§ **Information**
________

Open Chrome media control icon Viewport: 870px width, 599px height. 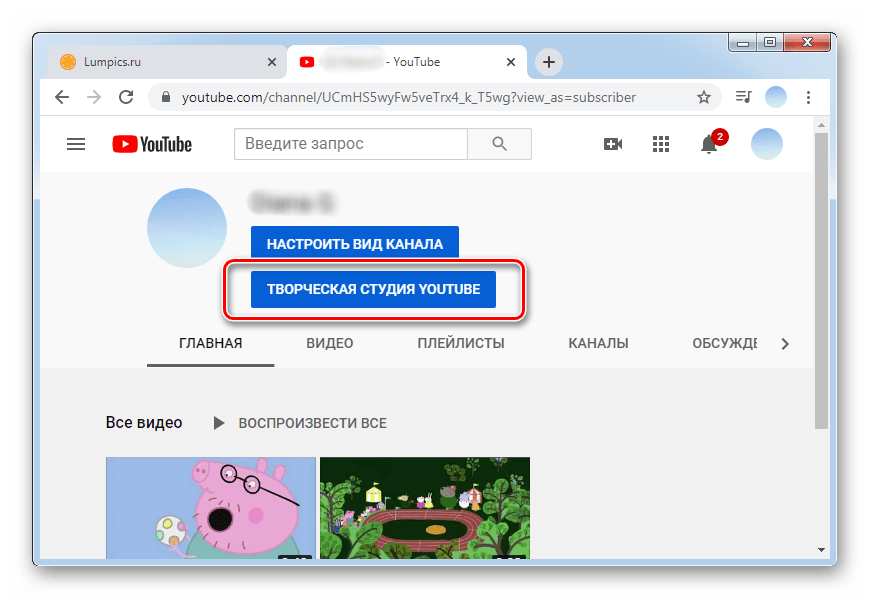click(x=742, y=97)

________

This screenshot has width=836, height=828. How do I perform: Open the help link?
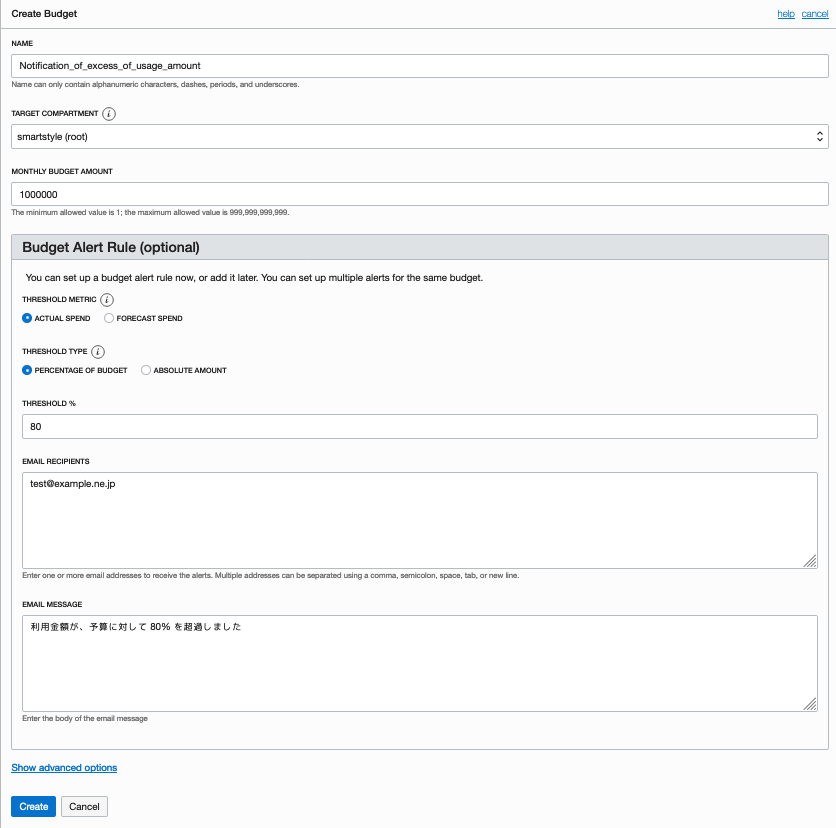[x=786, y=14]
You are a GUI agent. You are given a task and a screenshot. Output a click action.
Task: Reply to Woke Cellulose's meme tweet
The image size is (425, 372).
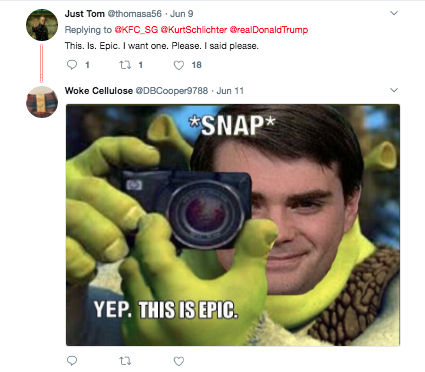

________

§ **Problem to solve**
Going by the data above, the answer is exactly the lines from the one holding "This screenshot has" to the one holding "The image size is (425, 372).", both kept, with the pictures left out.

§ **Written response**
This screenshot has width=836, height=828. How do I perform: Open the help link?
[x=786, y=14]
You are a GUI agent. You are given a task and a screenshot. Output a click action.
Task: Reply to Woke Cellulose's meme tweet
The image size is (425, 372).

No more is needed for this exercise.